In this application, the terms "upper", "lower", "left", "right", "front", "rear", "top", "bottom", "inner", "outer", "middle", "vertical", "horizontal", "lateral", "longitudinal", and the like indicate orientations or positional relationships based on the orientations or positional relationships shown in the drawings. These terms are used primarily to better describe the present application and its embodiments, and are not used to limit the indicated devices, elements or components to a particular orientation or to be constructed and operated in a particular orientation.
Moreover, some of the above terms may be used to indicate other meanings besides the orientation or positional relationship, for example, the term "on" may also be used to indicate some kind of attachment or connection relationship in some cases.
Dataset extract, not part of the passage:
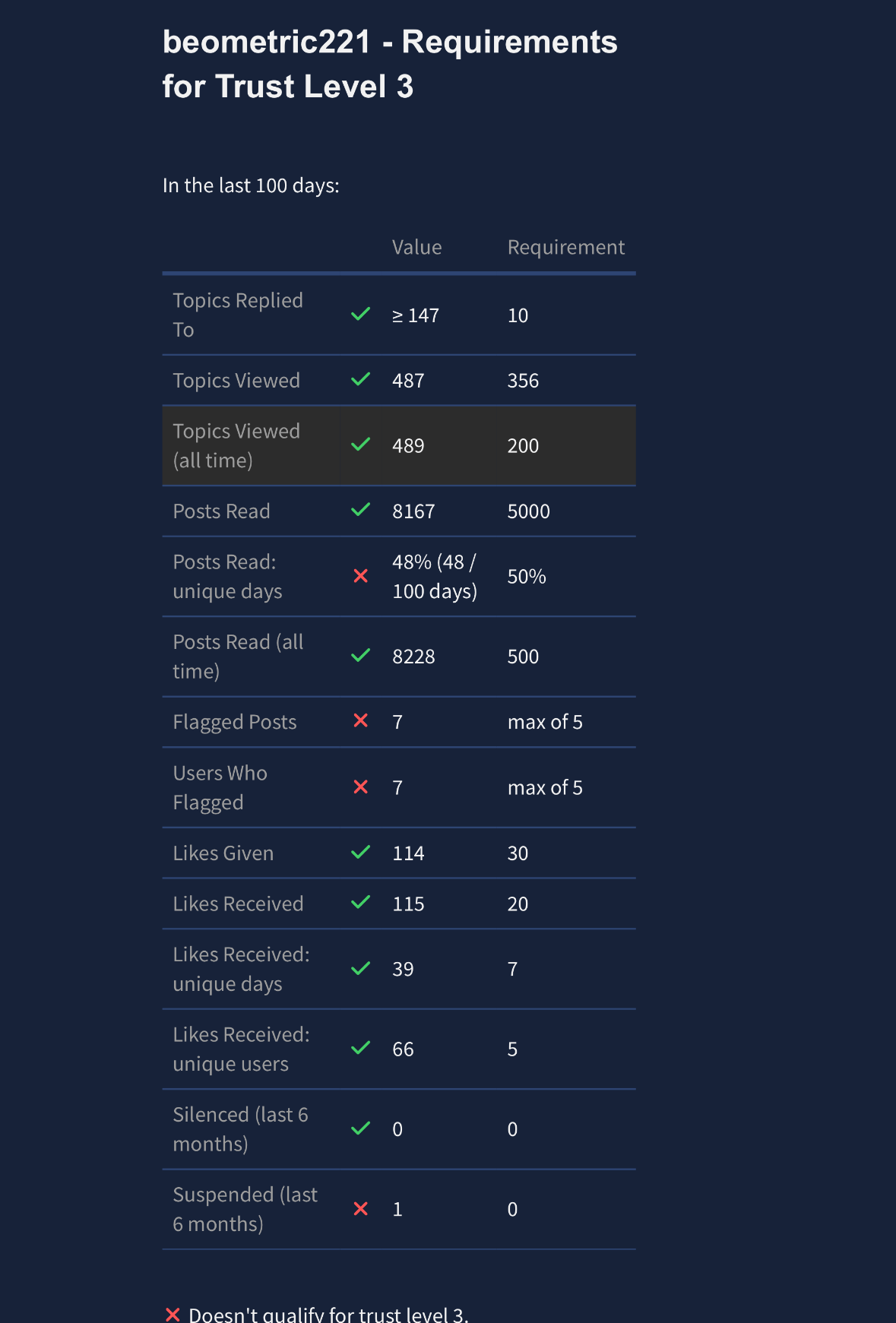Click green checkmark next to Likes Given
The image size is (896, 1323).
click(361, 852)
The specific meaning of these terms in this application will be understood by those of ordinary skill in the art as appropriate.
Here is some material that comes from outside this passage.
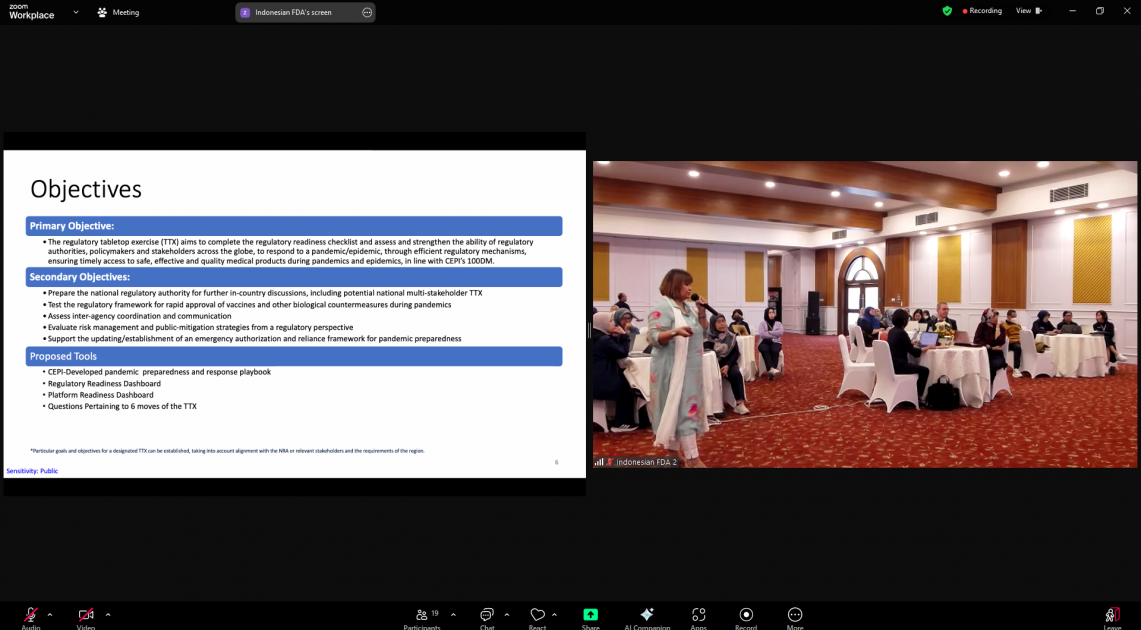Click the green Share screen button
This screenshot has width=1141, height=630.
590,616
Furthermore, the terms "mounted," "disposed," "provided," "connected," and "sleeved" are to be construed broadly. For example, it may be a fixed connection, a removable connection, or a unitary construction; can be a mechanical connection, or an electrical connection; may be directly connected, or indirectly connected through intervening media, or may be in internal communication between two devices, elements or components. The specific meaning of the above terms in the present application can be understood by those of ordinary skill in the art as appropriate.
It should be noted that the embodiments and features of the embodiments in the present application may be combined with each other without conflict. The present application will be described in detail below with reference to the embodiments with reference to the attached drawings.
Referring to fig. 1-6, a search platform architecture for the vertical field of automobiles includes an engine 1 and a manual intervention module 2, the manual intervention module 2 is disposed inside the engine 1, a query filtering module 3, an error correcting module 4, a query intercepting module 5, and a query rewriting chain module 6 are disposed inside the engine 1, an analyzer chain module 7 is disposed inside the engine 1, a policy execution analysis module 9 is disposed inside the engine 1 at an output end of the analyzer chain module 7, an analyzer chain configuration module 8 is disposed inside the engine 1, an information processing module 10 is disposed inside the engine 1 at an output end of the policy execution analysis module 9, a search processing module 11 is disposed inside the engine 1, an ES engine service module 12 is disposed inside the engine 1, and a result display module 13 is disposed inside the engine 1.
The analyzer chain module 7 is internally provided with a word recognition module 14, a stop word processing module 15, a region normalization module 16, a label normalization module 17, a Sort analyzer module 18 and a Filter analyzer module 19, the word recognition module 14, the stop word processing module 15, the region normalization module 16, the label normalization module 17, the Sort analyzer module 18 and the Filter analyzer module 19 are matched, and based on a dictionary and rule method, the method based on the dictionary and the rule is most common in searching, the good dictionary can generally solve the problem of more than 80% and even more, and the accuracy can also reach 90% and even more; the output end of the analyzer chain configuration module 8 is loaded into the analyzer chain module 7, and the output end of the analyzer chain module 7 is loaded into the strategy execution analysis module 9; the output end of the strategy execution analysis module 9 is loaded into the information processing module 10, and the output end of the information processing module 10 is loaded into the ES engine service module 12; the information processing module 10 is internally provided with a search processor 20 and a feature module 23; a search processor configuration 28 and a Sorter configuration 29 are arranged in the search processing module 11; the output end of the ES engine service module 12 is loaded into the result display module 13, and a built result set 30, a no-result recommendation 31 and a result set intervention 32 are arranged in the result display module 13; the search processor 20 is internally provided with a queryBuild module 21 and a FilterBuild module 22, and the queryBuild module 21 is a query generation module 21; a rank offline feature module 24 and an online feature extraction 25 are arranged in the feature module 23, and a position feature 26 and a query correlation click feature 27 are arranged in the online feature extraction 25; the output of search processor configuration 28 is loaded into search processor 20 and the output of Sorter configuration 29 is loaded inside feature module 23.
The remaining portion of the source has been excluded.